Saved data entries:
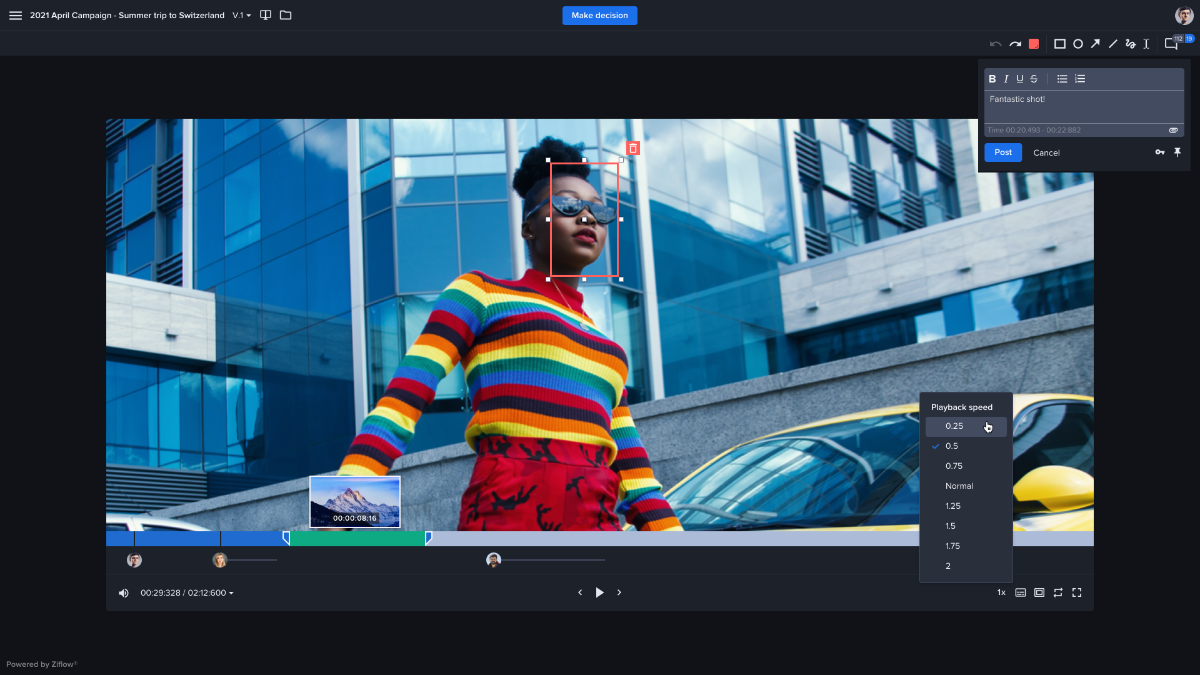Select the Ellipse annotation tool
This screenshot has width=1200, height=675.
pos(1078,44)
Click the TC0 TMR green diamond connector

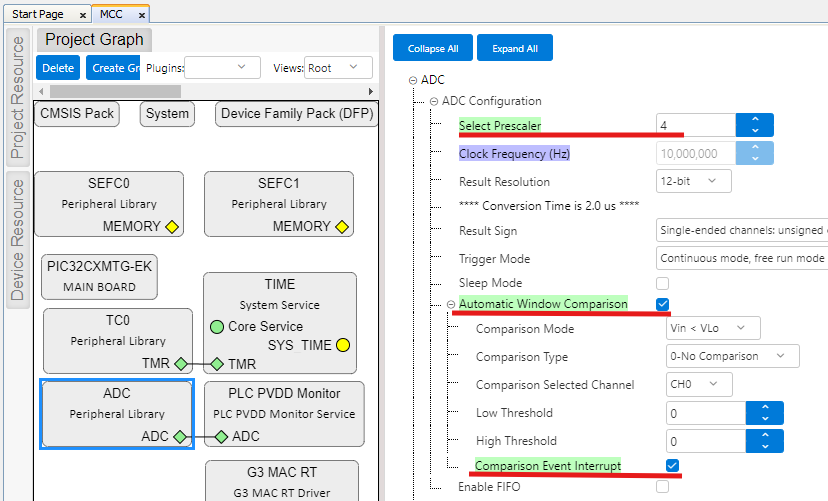[x=181, y=364]
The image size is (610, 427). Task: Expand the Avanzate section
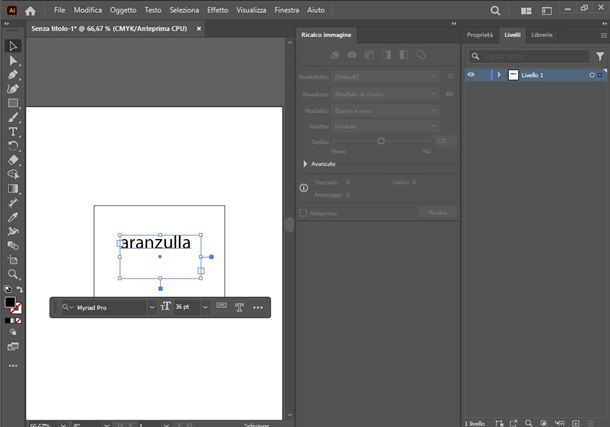pyautogui.click(x=306, y=163)
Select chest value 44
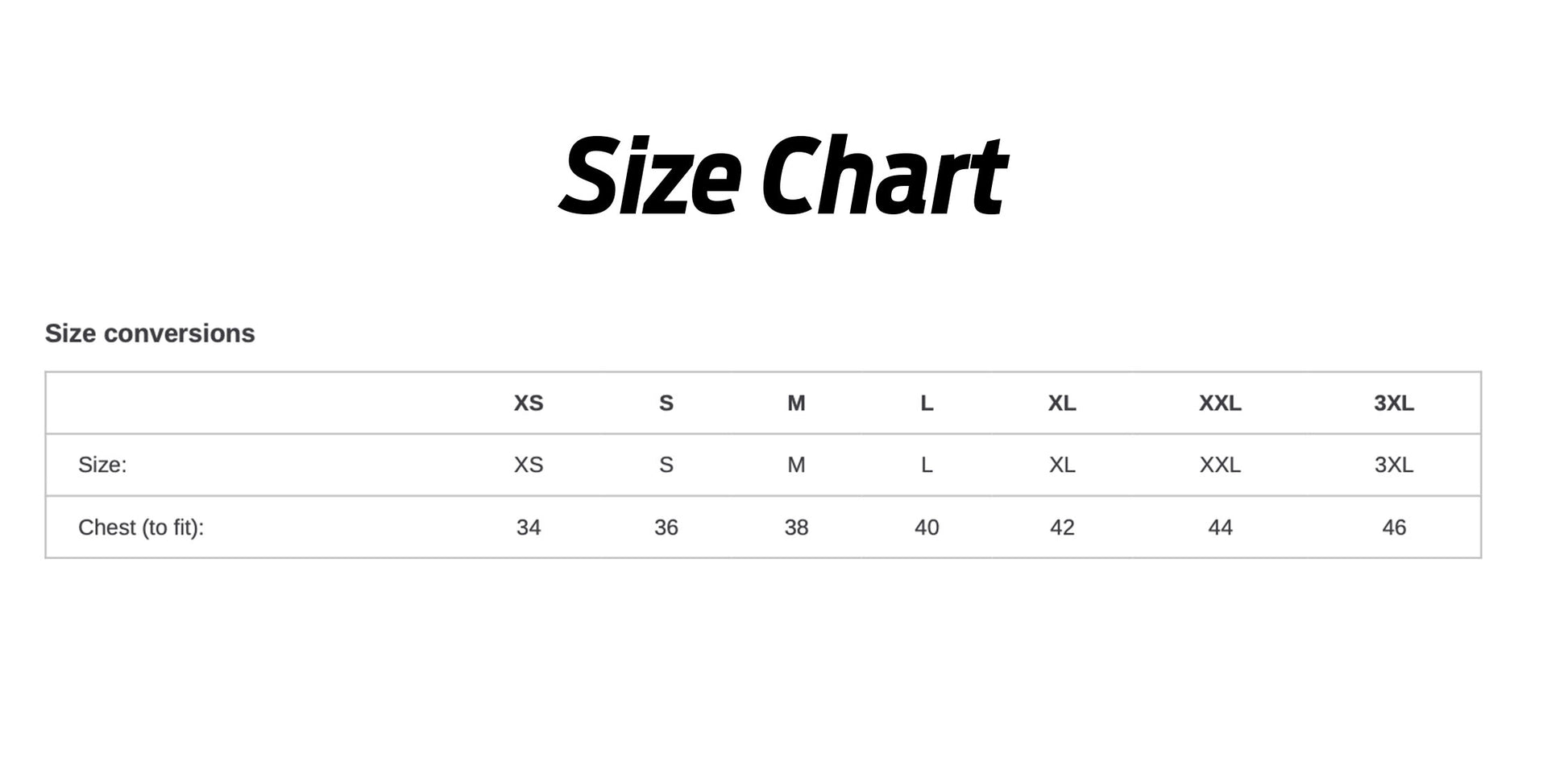This screenshot has width=1568, height=761. click(x=1220, y=527)
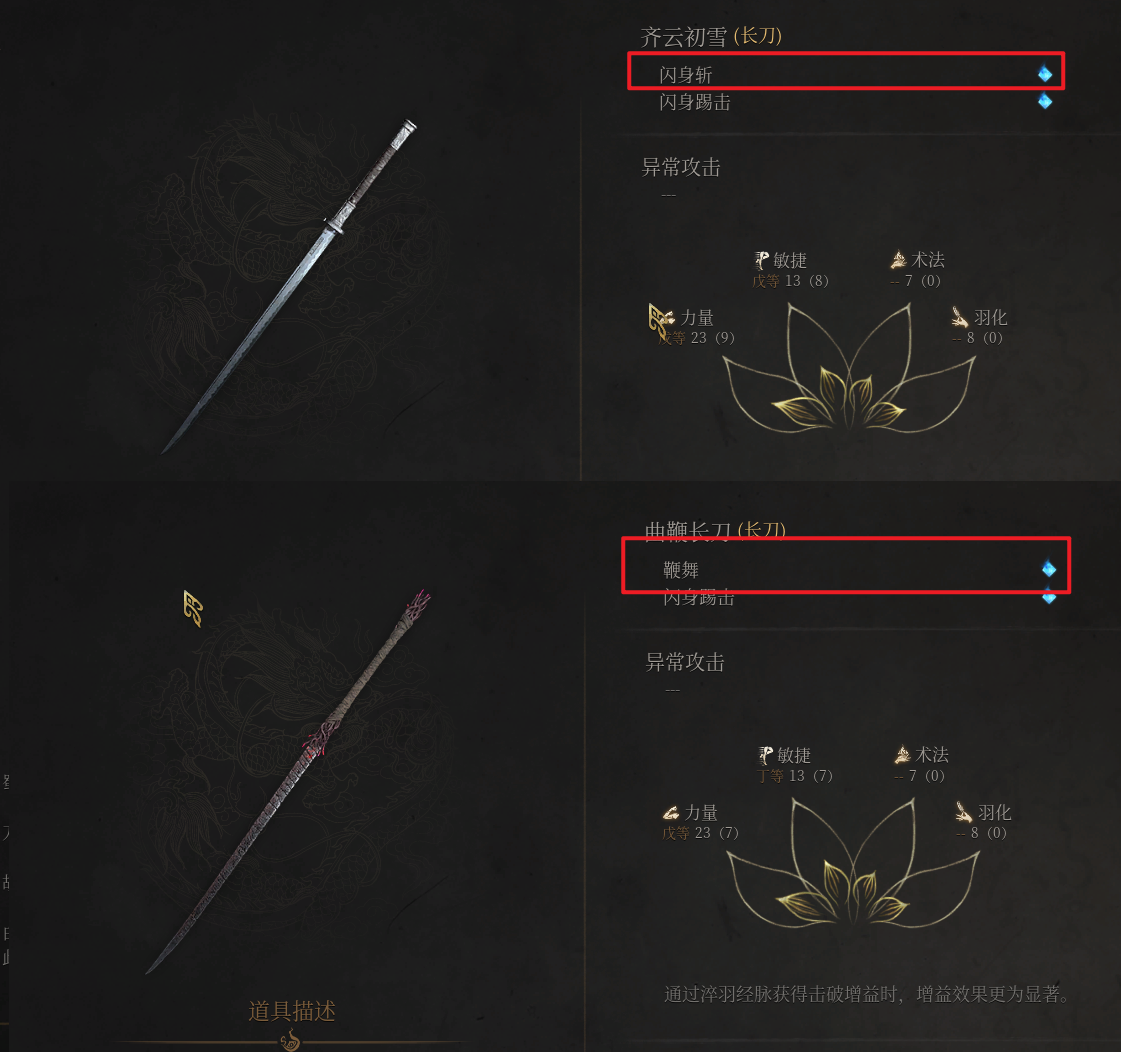Click the golden emblem above the whip blade

pyautogui.click(x=193, y=608)
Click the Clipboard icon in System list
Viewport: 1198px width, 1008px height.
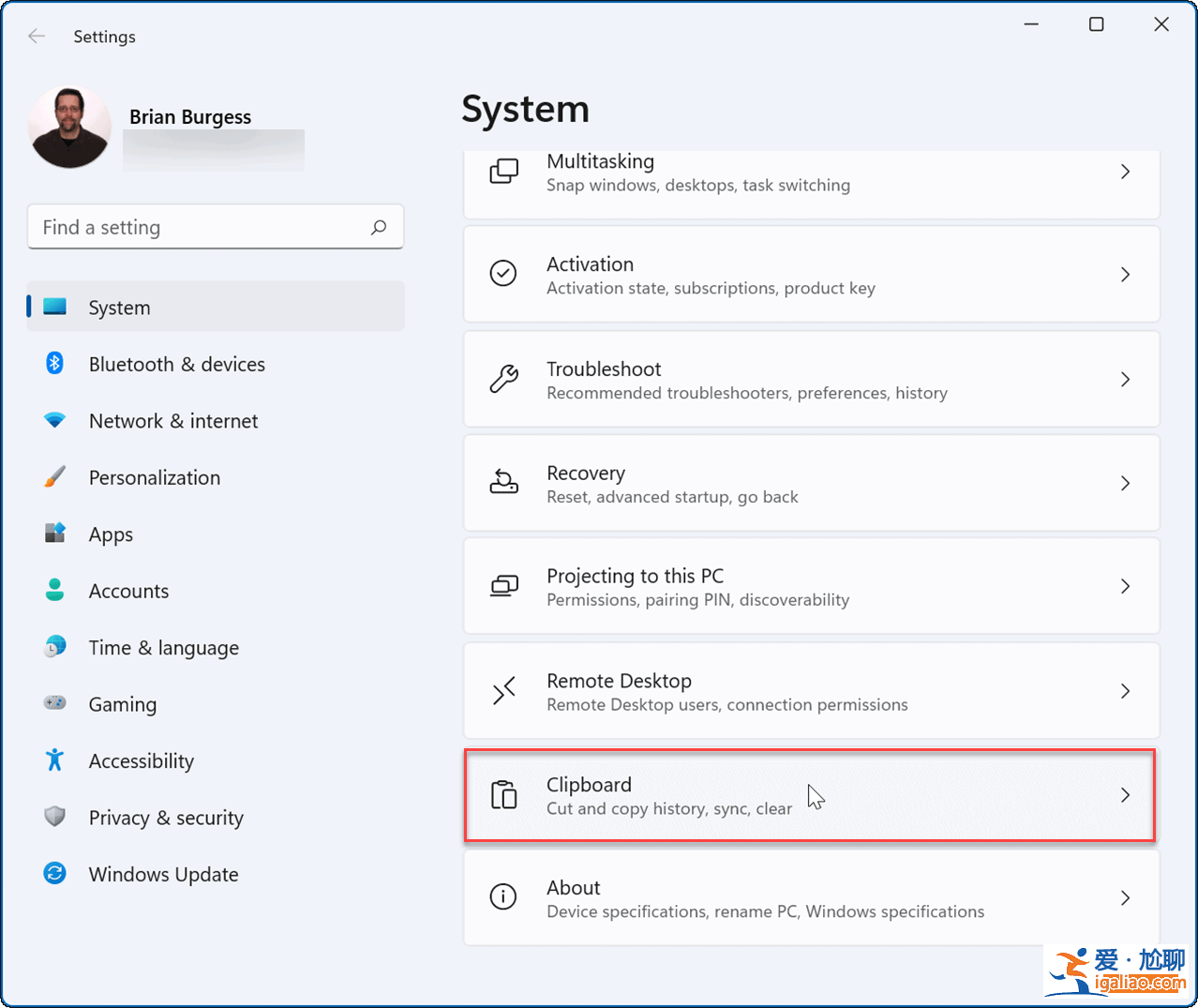tap(503, 795)
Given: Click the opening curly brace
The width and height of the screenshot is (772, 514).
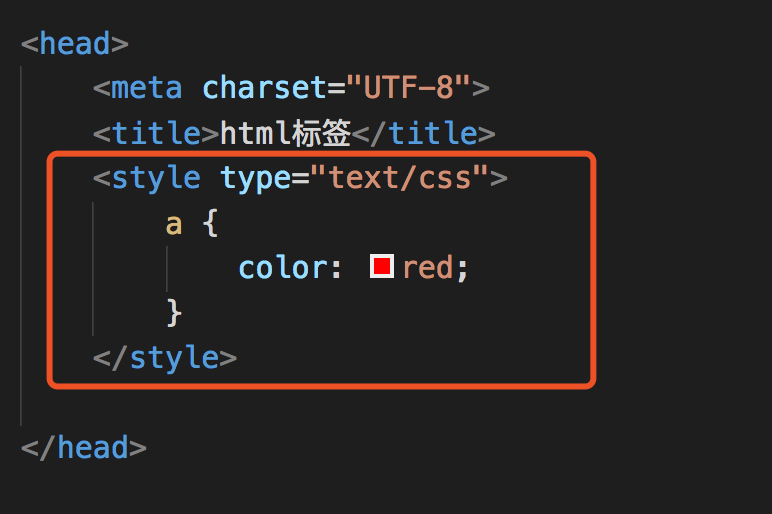Looking at the screenshot, I should pyautogui.click(x=210, y=223).
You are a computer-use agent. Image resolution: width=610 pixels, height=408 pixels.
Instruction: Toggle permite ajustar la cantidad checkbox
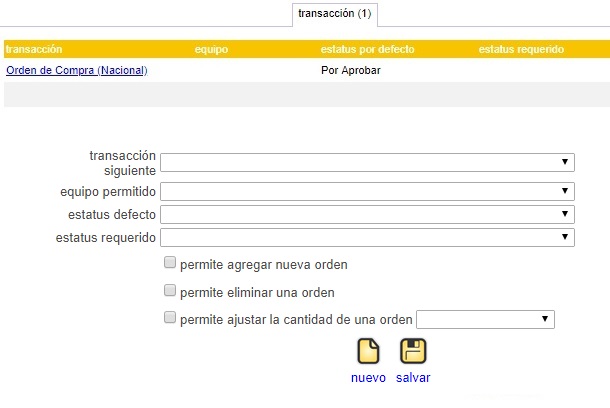[x=170, y=317]
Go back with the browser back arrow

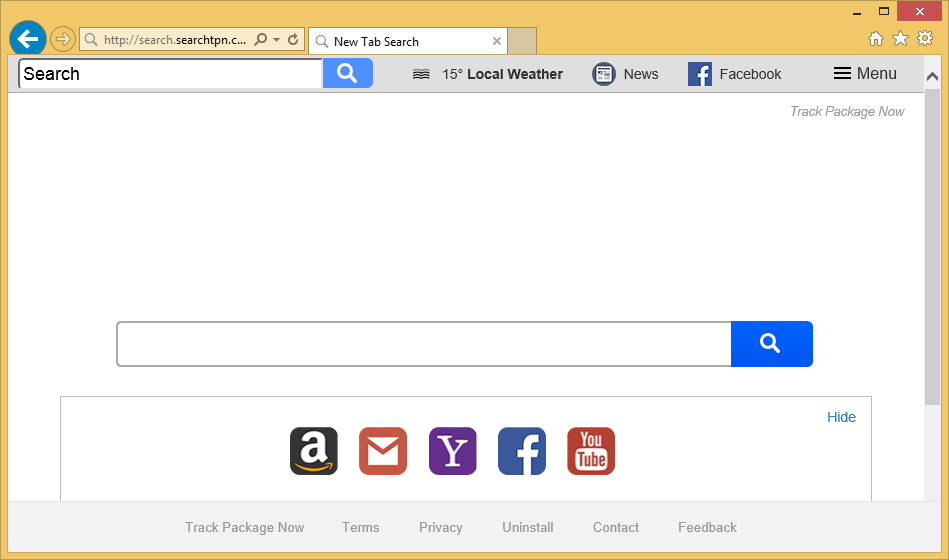click(28, 40)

• **WORK REQUEST**
Nothing but the lines from the one containing "The width and" through the last line of the records should appear in the copy, exactly as written and without pictures.

• **RESPONSE**
The width and height of the screenshot is (772, 514).
Looking at the screenshot, I should pyautogui.click(x=210, y=223).
You are a computer-use agent. Image resolution: width=610 pixels, height=408 pixels.
Instruction: Toggle permite ajustar la cantidad checkbox
[x=170, y=317]
Go back with the browser back arrow

click(28, 40)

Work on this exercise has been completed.